> [Verilen Alıştırma 1]:
Aşağıdaki karar metnine dayanarak şu soruları cevaplayın:
(a) Karar hangi mahkemenin hangi dairesi tarafından verilmiştir?
(b) Öz sermaye tespiti kararının kesin olacağını TTK'nın hangi maddesi düzenlemektedir?
(c) İstinaf talebini reddeden ilk derece mahkemesi ek kararının tarihi nedir?
> [Verilen Alıştırma 2]:
Aşağıdaki karar metninde "Somut olayda; ilk" sözlerinden başlayıp "talebinin incelenmesine geçilmiştir." sözlerine kadar uzanan bölümün tamamını aynen yazın.

> [Sayfa]:
10. “Ayni Sermaye Talebinin, Mahkemece Tek Hakimle Değil, Heyet Olarak Karara Bağlanması Gerekmekte Olup, Mülkiyeti Başkasına Ait Olan Talep Konusu Ayınlar Bakımından Da Mahkemece Ayni Sermaye Konulacağına İlişkin Şerh İşlenmesine Karar Verilemez. ”
T.C.
ANTALYA BÖLGE ADLİYE MAHKEMESİ
11. HUKUK DAİRESİ
E. 2024/175 K. 2024/278 T. 12.02.2024
“5235 sayılı Adli Yargı İlk Derece Mahkemeleri ile Bölge Adliye Mahkemeleri’nin Kuruluş, Görev ve Yetkileri Hakkında Kanun’un 18.06.2014 tarih, 6545 sayılı Kanun’un 45. maddesi ile değişik 5. maddesi: ”6102 sayılı Türk Ticaret Kanunu’nda hakimin kesin olarak karara bağlayacağı işler ile davalara, ilişkin tüm yargılama safhaları, bir başkan ve iki üye ile toplanacak heyetçe yürütülür ve sonuçlandırılır. Heyet halinde bakılacak davalarla ilgili olmak üzere, dava açılmadan önce veya açıldıktan sonra talep edilen ihtiyati haciz ve ihtiyati tedbirler de heyet tarafından incelenir ve karara bağlanır. Bu fıkrada belirtilen dava ve işler dışında kalan uyuşmazlıklar mahkeme hakimlerinden biri tarafından görülür ve karara bağlanır.” şeklinde düzenlenmiştir.
Somut olayda; ilk derece mahkemesince istinaf talebinde bulunan … adına kayıtlı taşınmazlar için davacının öz sermaye tespiti talebinde bulunduğu ve davacı vekilinin talebi üzerine tek hakimle dosyada karar verilerek bu taşınmazlar üzerine “…. Ticaret Ltd. Şti. lehine ayni sermaye taahhüt şerhi vardır.” şerhinin konulmasına karar verildiği anlaşılmaktadır.
TTK’nın 342. maddesi öz sermaye tespiti kararının kesin olacağı düzenlemiş ise de; bu maddenin kapsamından çıkılarak dosyaya heyet halinde bakılması gerekirken tek hakimle, 3. kişilerin hak ve menfaatlerini etkiler şekilde karar verilmek suretiyle hüküm kurulduğu anlaşılmakla, bu kararla hakları etkilenen … nin istinaf talebinin, ilk derece mahkemesinin 18/12/2023 tarihli ek kararı ile reddine karar verilmesi hatalı olduğundan, kararın kaldırılarak … nin istinaf talebinin incelenmesine geçilmiştir.

> [Kaynak Veriler]:
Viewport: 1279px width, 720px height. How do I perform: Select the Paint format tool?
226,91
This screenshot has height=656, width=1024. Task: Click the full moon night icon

> [Cevap 1]:
(a) Karar, Antalya Bölge Adliye Mahkemesi 11. Hukuk Dairesi tarafından verilmiştir.
(b) Bunu TTK'nın 342. maddesi düzenlemektedir.
(c) Ek kararın tarihi 18/12/2023'tür.

> [Cevap 2]:
Somut olayda; ilk derece mahkemesince istinaf talebinde bulunan … adına kayıtlı taşınmazlar için davacının öz sermaye tespiti talebinde bulunduğu ve davacı vekilinin talebi üzerine tek hakimle dosyada karar verilerek bu taşınmazlar üzerine “…. Ticaret Ltd. Şti. lehine ayni sermaye taahhüt şerhi vardır.” şerhinin konulmasına karar verildiği anlaşılmaktadır.
TTK’nın 342. maddesi öz sermaye tespiti kararının kesin olacağı düzenlemiş ise de; bu maddenin kapsamından çıkılarak dosyaya heyet halinde bakılması gerekirken tek hakimle, 3. kişilerin hak ve menfaatlerini etkiler şekilde karar verilmek suretiyle hüküm kurulduğu anlaşılmakla, bu kararla hakları etkilenen … nin istinaf talebinin, ilk derece mahkemesinin 18/12/2023 tarihli ek kararı ile reddine karar verilmesi hatalı olduğundan, kararın kaldırılarak … nin istinaf talebinin incelenmesine geçilmiştir.